**TASK REQUIREMENTS:** Output the lines below verbatim, keeping their original order and wording.

((

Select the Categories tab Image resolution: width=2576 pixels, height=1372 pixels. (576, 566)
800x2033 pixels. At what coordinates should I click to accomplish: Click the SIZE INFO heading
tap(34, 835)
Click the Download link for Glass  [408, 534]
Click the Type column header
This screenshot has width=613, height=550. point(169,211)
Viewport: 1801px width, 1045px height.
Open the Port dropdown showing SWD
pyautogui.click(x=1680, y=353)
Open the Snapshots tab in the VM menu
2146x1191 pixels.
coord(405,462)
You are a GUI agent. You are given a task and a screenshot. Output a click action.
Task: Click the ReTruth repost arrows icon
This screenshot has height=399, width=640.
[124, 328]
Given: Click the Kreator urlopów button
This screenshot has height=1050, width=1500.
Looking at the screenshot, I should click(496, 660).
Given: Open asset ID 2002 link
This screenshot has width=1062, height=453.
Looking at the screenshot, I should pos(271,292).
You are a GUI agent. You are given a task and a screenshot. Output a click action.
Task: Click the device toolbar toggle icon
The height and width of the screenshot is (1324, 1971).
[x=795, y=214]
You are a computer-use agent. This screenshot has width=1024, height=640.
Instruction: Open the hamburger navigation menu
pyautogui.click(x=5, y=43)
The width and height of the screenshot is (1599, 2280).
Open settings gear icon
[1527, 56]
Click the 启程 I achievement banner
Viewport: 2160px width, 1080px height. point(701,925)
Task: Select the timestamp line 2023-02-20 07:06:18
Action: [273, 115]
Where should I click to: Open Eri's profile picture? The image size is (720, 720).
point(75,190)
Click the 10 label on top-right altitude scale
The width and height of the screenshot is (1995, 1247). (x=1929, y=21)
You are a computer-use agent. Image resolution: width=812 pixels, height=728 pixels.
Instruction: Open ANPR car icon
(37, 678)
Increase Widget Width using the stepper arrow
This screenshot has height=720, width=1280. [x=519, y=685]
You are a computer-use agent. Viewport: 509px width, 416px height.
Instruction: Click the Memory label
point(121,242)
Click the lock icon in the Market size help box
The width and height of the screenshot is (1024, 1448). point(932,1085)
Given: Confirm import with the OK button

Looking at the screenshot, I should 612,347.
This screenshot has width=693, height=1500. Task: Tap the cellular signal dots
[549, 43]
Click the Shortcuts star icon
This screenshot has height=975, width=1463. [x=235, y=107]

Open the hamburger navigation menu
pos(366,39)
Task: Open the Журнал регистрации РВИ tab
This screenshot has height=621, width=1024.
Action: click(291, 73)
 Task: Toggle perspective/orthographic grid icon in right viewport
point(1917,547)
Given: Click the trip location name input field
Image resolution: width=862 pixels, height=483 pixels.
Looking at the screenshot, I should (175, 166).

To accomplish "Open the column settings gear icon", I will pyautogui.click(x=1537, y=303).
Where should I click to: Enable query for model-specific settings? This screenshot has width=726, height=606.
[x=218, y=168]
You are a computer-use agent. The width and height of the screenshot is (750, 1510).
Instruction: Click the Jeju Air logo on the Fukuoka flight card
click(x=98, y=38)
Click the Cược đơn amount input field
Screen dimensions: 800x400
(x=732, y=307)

))

**FULL SOLUTION:**
Select the Categories tab Image resolution: width=2576 pixels, height=1372 pixels. (576, 566)
800x2033 pixels. At what coordinates should I click to accomplish: Click the SIZE INFO heading
tap(34, 835)
Click the Download link for Glass  [408, 534]
Click the Type column header
This screenshot has width=613, height=550. point(169,211)
Viewport: 1801px width, 1045px height.
Open the Port dropdown showing SWD
pyautogui.click(x=1680, y=353)
Open the Snapshots tab in the VM menu
2146x1191 pixels.
coord(405,462)
You are a GUI agent. You are given a task and a screenshot. Output a click action.
Task: Click the ReTruth repost arrows icon
This screenshot has height=399, width=640.
[124, 328]
Given: Click the Kreator urlopów button
This screenshot has height=1050, width=1500.
Looking at the screenshot, I should click(496, 660).
Given: Open asset ID 2002 link
This screenshot has width=1062, height=453.
Looking at the screenshot, I should pos(271,292).
You are a GUI agent. You are given a task and a screenshot. Output a click action.
Task: Click the device toolbar toggle icon
The height and width of the screenshot is (1324, 1971).
[x=795, y=214]
You are a computer-use agent. This screenshot has width=1024, height=640.
Instruction: Open the hamburger navigation menu
pyautogui.click(x=5, y=43)
The width and height of the screenshot is (1599, 2280).
Open settings gear icon
[1527, 56]
Click the 启程 I achievement banner
Viewport: 2160px width, 1080px height. point(701,925)
Task: Select the timestamp line 2023-02-20 07:06:18
Action: [273, 115]
Where should I click to: Open Eri's profile picture? The image size is (720, 720).
point(75,190)
Click the 10 label on top-right altitude scale
The width and height of the screenshot is (1995, 1247). (x=1929, y=21)
You are a computer-use agent. Image resolution: width=812 pixels, height=728 pixels.
Instruction: Open ANPR car icon
(37, 678)
Increase Widget Width using the stepper arrow
This screenshot has height=720, width=1280. [x=519, y=685]
You are a computer-use agent. Viewport: 509px width, 416px height.
Instruction: Click the Memory label
point(121,242)
Click the lock icon in the Market size help box
The width and height of the screenshot is (1024, 1448). point(932,1085)
Given: Confirm import with the OK button

Looking at the screenshot, I should 612,347.
This screenshot has width=693, height=1500. Task: Tap the cellular signal dots
[549, 43]
Click the Shortcuts star icon
This screenshot has height=975, width=1463. [x=235, y=107]

Open the hamburger navigation menu
pos(366,39)
Task: Open the Журнал регистрации РВИ tab
This screenshot has height=621, width=1024.
Action: click(291, 73)
 Task: Toggle perspective/orthographic grid icon in right viewport
point(1917,547)
Given: Click the trip location name input field
Image resolution: width=862 pixels, height=483 pixels.
Looking at the screenshot, I should (175, 166).

To accomplish "Open the column settings gear icon", I will pyautogui.click(x=1537, y=303).
Where should I click to: Enable query for model-specific settings? This screenshot has width=726, height=606.
[x=218, y=168]
You are a computer-use agent. The width and height of the screenshot is (750, 1510).
Instruction: Click the Jeju Air logo on the Fukuoka flight card
click(x=98, y=38)
Click the Cược đơn amount input field
Screen dimensions: 800x400
(x=732, y=307)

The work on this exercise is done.